Farid Gaban: Megaproyek Kereta Cepat dan Ibu Kota Baru Dijajakan Lewat Kebohongan "Tidak Memakai Duit Negara"

[PORTAL-ISLAM.ID] Wartawan senior Farid Gaban mengemukakan ada 2 Mega Proyek era Presiden Joko Widodo (Jokowi) yang dijajakan lewat kebohongan "tidak memakai duit negara (APBN)".

"Megaproyek kereta cepat dan ibukota negara dijajakan lewat kebohongan "tidak memakai duit negara". Kebohongan diperlukan untuk: pertama, menyihir publik agar setuju; kedua, menolak akuntabilitas & transparansi sejak perencanaan, termasuk studi kelayakannya," ujar Farid Gaban di akun twitternya, Senin (10/1/2022).

Dalam twitnya, Farid Gaban menyertakan tangkapan layar berita pernyataan Menteri Keuangan Sri Mulyani Jamin Duit APBN Mengalir buat Proyek Ibu Kota Baru RI.

Padahal sebelumnya digembar-gemborkan pemindahan Ibu Kota Negara tidak pakai APBN, tapai swasta.

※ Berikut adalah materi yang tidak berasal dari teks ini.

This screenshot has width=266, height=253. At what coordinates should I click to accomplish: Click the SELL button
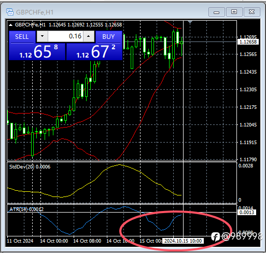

Begitu pula dengan proyek kereta cepat China Jakarta-Bandung, yang awalnya koar-koar tidak pakai APBN. Tapi sekarang proyek membengkak, dan akhirnya pakai APBN.

Padahal kedua Mega Proyek ini tidak jelas apa manfaatnya bagi rakyat Indonesia.

Argumen "tak pake duit negara" dikemukakan untuk memuluskan rencana, agar segera publik setuju. Publik berpikir: "Toh swasta yang bikin, tak ada risiko buat negara dan warganya".

Argumen "tak pake duit negara" juga dikemukakan untuk menolak akuntabilitas dan transparansi sejak perencanaan, termasuk studi kelayakannya. Publik berpikir: "Toh itu proyek swasta, kenapa kita warga negara harus ikut rewel?"

"Kini kita tahu itu cuma akal-akalan untuk menyihir publik dan menolak akuntabilitas," kata Farid Gaban.